## START Source data
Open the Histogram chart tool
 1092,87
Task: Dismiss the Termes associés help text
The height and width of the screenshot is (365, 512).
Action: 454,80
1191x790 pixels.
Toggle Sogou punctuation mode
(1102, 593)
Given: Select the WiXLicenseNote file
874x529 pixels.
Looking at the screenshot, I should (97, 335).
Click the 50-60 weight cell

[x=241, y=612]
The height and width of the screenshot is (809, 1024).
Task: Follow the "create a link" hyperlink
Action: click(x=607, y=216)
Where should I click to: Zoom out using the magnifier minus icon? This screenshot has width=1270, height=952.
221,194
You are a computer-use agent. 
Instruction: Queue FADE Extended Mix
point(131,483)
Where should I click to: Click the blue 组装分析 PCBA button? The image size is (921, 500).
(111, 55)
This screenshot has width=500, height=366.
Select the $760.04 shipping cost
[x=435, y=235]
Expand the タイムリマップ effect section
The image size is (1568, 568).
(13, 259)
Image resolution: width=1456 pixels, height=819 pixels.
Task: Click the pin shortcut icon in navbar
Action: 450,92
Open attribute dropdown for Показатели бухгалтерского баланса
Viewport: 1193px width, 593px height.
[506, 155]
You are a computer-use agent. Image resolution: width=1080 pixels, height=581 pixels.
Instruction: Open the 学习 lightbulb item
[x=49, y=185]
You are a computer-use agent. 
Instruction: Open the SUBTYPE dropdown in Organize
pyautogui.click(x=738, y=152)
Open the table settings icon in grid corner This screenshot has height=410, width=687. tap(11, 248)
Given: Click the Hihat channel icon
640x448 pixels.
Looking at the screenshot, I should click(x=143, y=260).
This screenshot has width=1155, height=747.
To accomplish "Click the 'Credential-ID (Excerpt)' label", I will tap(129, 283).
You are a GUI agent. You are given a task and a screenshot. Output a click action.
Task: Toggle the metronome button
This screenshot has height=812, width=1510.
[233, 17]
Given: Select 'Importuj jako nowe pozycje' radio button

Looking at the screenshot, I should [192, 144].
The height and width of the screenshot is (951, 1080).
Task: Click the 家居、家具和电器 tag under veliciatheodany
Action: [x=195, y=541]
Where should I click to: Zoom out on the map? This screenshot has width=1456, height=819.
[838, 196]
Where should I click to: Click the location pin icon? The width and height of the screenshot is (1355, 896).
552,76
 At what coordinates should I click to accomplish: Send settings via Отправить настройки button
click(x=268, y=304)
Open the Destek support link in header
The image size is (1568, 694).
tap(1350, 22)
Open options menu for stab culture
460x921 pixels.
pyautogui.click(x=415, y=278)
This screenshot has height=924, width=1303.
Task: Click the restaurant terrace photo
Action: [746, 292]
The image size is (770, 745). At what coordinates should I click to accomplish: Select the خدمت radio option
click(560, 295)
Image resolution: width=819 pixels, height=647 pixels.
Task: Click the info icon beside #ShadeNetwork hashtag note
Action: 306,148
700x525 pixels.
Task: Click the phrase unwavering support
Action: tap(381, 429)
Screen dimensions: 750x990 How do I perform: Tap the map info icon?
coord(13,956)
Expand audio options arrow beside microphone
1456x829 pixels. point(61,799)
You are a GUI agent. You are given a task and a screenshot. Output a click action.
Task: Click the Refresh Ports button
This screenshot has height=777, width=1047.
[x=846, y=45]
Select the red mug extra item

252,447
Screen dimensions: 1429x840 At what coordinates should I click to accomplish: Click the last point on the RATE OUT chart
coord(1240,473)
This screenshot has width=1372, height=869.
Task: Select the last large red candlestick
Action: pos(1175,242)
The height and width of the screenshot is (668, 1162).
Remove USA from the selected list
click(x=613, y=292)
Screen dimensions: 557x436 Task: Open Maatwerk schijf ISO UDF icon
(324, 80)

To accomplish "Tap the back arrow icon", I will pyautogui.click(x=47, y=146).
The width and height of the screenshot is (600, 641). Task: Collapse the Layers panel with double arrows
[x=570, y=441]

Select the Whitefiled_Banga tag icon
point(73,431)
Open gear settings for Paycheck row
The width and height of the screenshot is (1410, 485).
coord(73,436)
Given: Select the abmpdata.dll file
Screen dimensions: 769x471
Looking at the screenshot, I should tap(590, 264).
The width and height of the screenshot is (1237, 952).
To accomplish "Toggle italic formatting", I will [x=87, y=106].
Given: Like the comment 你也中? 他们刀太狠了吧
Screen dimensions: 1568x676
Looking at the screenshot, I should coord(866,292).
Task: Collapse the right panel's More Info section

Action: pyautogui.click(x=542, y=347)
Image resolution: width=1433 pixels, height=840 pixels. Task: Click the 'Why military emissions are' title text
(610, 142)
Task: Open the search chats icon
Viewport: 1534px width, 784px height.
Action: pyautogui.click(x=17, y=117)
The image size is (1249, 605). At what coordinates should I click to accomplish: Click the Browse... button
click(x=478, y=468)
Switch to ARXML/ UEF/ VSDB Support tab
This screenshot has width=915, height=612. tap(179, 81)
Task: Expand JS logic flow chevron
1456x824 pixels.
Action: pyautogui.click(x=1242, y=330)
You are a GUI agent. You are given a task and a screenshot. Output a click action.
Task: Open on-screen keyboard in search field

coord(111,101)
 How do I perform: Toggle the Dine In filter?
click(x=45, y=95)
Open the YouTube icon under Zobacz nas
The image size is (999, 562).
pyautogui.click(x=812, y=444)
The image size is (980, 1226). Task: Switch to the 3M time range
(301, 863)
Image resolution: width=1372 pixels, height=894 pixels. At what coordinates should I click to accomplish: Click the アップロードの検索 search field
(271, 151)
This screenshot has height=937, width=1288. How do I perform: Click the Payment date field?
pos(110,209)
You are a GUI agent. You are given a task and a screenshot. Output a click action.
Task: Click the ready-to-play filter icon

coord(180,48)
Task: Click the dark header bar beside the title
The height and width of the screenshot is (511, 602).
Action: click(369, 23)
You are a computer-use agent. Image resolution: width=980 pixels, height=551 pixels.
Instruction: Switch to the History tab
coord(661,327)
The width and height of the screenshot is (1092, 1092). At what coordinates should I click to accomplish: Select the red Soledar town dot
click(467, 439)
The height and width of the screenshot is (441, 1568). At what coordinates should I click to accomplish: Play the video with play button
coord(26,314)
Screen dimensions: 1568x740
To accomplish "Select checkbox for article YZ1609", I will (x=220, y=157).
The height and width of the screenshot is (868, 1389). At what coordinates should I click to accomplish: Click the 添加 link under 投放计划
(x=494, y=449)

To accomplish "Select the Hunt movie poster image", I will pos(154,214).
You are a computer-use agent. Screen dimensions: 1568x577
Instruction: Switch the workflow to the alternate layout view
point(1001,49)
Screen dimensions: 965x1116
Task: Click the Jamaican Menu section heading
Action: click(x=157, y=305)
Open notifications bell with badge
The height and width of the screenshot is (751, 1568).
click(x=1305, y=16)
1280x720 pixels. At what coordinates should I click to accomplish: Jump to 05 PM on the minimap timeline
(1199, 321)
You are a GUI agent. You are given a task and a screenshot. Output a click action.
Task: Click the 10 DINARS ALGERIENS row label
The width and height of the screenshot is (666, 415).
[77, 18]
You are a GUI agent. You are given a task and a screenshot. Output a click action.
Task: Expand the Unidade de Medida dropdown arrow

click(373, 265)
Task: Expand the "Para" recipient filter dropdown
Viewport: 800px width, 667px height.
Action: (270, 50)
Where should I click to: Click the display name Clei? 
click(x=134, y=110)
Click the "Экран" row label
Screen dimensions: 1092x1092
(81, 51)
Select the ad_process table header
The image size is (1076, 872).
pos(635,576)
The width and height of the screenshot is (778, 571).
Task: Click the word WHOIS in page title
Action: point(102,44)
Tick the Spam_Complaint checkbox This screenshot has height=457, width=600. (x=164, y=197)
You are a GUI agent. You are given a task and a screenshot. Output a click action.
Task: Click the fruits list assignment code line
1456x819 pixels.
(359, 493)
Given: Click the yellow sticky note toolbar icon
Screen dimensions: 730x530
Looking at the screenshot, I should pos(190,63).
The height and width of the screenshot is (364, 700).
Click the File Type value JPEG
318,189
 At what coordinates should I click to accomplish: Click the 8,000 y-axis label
## END Source data
• [Exercise prompt] Rewrite the lines from the one containing "Where should I click to: Zoom out on" to the one containing "coord(13,956)", changing "map" to "chart" and leaving everything else as it is.

• [Result of this exercise]
Where should I click to: Zoom out on the chart? This screenshot has width=1456, height=819.
[838, 196]
Where should I click to: Click the location pin icon? The width and height of the screenshot is (1355, 896).
552,76
 At what coordinates should I click to accomplish: Send settings via Отправить настройки button
click(x=268, y=304)
Open the Destek support link in header
The image size is (1568, 694).
tap(1350, 22)
Open options menu for stab culture
460x921 pixels.
pyautogui.click(x=415, y=278)
This screenshot has height=924, width=1303.
Task: Click the restaurant terrace photo
Action: [746, 292]
The image size is (770, 745). At what coordinates should I click to accomplish: Select the خدمت radio option
click(560, 295)
Image resolution: width=819 pixels, height=647 pixels.
Task: Click the info icon beside #ShadeNetwork hashtag note
Action: 306,148
700x525 pixels.
Task: Click the phrase unwavering support
Action: tap(381, 429)
Screen dimensions: 750x990 How do I perform: Tap the chart info icon?
coord(13,956)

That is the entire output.